◆ Task requirements ◆
Each line containing the word "with" must be copied from the material below.

◆ Provided records ◆
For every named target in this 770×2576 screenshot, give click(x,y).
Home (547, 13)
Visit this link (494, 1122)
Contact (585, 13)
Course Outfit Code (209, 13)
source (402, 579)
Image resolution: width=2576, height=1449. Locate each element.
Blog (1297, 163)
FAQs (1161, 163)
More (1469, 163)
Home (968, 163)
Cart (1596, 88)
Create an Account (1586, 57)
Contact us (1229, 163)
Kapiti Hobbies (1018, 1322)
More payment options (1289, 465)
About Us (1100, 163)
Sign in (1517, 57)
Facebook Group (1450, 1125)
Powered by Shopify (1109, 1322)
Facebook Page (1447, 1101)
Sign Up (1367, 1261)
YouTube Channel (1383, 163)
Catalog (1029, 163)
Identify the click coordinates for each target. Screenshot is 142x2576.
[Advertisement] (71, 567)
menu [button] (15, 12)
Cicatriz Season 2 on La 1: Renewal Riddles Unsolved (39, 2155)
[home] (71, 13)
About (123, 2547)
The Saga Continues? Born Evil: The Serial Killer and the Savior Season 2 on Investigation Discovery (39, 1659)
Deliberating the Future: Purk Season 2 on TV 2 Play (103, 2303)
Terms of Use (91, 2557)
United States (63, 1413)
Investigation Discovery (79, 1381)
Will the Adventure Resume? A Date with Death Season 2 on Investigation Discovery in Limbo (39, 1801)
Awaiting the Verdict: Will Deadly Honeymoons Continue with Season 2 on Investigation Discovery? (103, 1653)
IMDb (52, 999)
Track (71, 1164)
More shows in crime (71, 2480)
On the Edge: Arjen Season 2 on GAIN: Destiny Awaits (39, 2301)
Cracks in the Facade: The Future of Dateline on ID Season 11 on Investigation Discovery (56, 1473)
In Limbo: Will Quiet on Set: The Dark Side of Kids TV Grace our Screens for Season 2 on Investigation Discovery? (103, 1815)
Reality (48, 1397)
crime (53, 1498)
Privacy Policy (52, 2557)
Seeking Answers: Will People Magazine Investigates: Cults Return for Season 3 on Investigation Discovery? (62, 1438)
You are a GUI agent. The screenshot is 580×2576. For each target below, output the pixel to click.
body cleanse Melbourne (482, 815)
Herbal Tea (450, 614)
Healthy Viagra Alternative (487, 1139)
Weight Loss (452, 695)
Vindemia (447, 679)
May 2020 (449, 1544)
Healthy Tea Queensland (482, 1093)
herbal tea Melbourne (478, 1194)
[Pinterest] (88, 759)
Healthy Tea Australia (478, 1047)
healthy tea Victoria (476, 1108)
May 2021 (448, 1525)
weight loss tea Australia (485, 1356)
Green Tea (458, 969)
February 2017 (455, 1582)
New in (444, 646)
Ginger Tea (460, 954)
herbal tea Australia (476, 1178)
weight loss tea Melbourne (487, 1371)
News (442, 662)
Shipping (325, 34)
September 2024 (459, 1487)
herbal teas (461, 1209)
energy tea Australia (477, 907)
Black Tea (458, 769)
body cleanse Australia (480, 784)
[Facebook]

◆ Response ◆
Will the Adventure Resume? A Date with Death Season 2 on Investigation Discovery in Limbo (39, 1801)
Awaiting the Verdict: Will Deadly Honeymoons Continue with Season 2 on Investigation Discovery? (103, 1653)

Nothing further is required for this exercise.